Kamis, 22 April 2010

SEDEKAH YG TERLUPAKAN

Suatu hari, seorang tokoh sufi, Ibrahim bin Adham, berjalan-jalan di pasar. Dia tidak ingin berbelanja sesuatu, Cuma ingin melihat-lihat keramaian pasar. Disaat sedang asyik menikmati riuh rendahnya pasar, tiba-tiba, ada yang mendesak dari dalam perutnya untuk mencari wc. Dengan tergesa-gesa Ibrahim bin Adham menuju wc umum, dan dilihatnya setiap orang yang hendak masuk wc harus membayar dulu ke penjaganya.

Saat Ibrahim hendak masuk wc tanpa membayar terlebih dahulu, ia dicegat oleh penjaga. “Saudaraku, kau harus bayar dulu, baru bisa masuk wc” cegat sang penjaga. “Maaf, saudaraku, aku tidak hendak belanja, makanya aku tidak membawa uang sepeserpun, tolonglah, aku sudah tidak tahan nih” jawab Ibrahim memelas. “Maaf saudaraku aku tidak bisa melayanimu” tegas sang penjaga dengan memasang wajah sangar.

“Saudara, kalo hanya untuk masuk rumah jin (wc) saja aku harus membayar 1000, lalu berapa yang harus kubayar saat hendak masuk rumah Allah (masjid)” tukas Ibrahim bin Adham seraya ngeloyor pergi.

Serupa dengan cerita diatas, alkisah seorang preman yang baru merampok bank, berjalan terhuyung-huyung di depan sebuah diskotik, setengah teler rupanya.
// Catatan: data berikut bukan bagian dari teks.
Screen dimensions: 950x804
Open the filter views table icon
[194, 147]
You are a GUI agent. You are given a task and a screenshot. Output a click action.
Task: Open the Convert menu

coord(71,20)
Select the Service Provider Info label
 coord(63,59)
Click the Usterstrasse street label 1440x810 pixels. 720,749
Ketika melintasi seorang pengemis tua yang menadahkan tangan, dia berhenti sejenak. Diambilnya receh dikantong, dan dilemparkan keaspal didepan pengemis. Sebelum ngeloyor pergi, sang preman berkata, “doakan masuk surga ya”. Dengan senyum pahit, sang pengemis menjawab, “Keneraka saja bayar ratusan ribu, ini cepek kok minta masuk surga”.
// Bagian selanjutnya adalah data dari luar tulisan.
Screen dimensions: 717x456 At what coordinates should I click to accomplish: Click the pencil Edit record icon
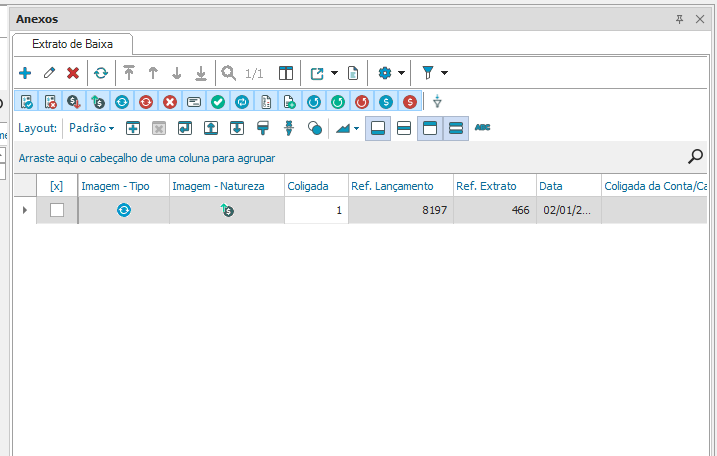pos(49,73)
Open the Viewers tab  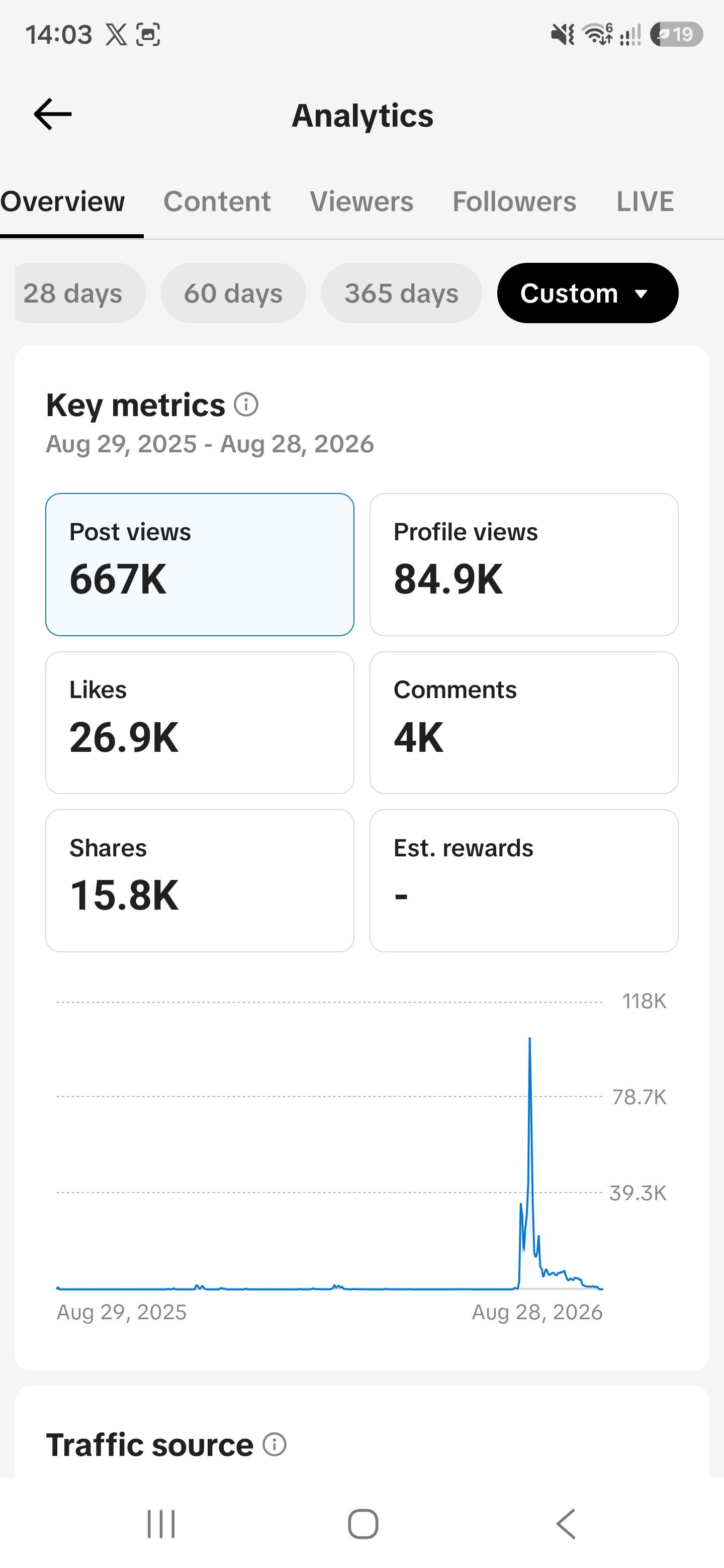(x=361, y=202)
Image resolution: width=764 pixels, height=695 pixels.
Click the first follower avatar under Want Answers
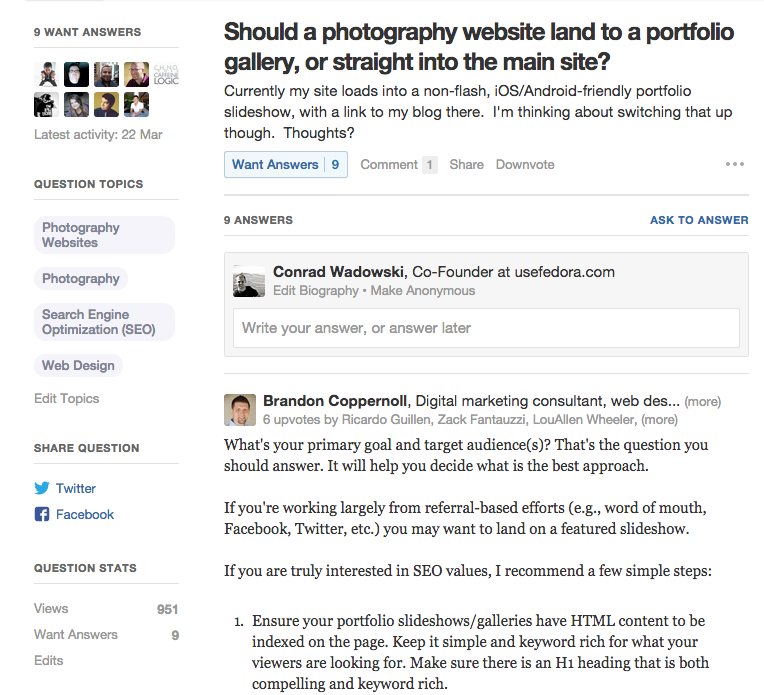[x=46, y=73]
Cerita diatas mungkin hanyalah cerita pengisi waktu kosong yang tidak berarti apa-apa bagi kita. Tapi, yuk kita coba rehat dan duduk sejenak, mencari butir-butir hikmah didalamnya. Atau sambil minum kopi di café, boleh juga saat nangkring diatas wc. Dimana sajalah terserah anda enaknya.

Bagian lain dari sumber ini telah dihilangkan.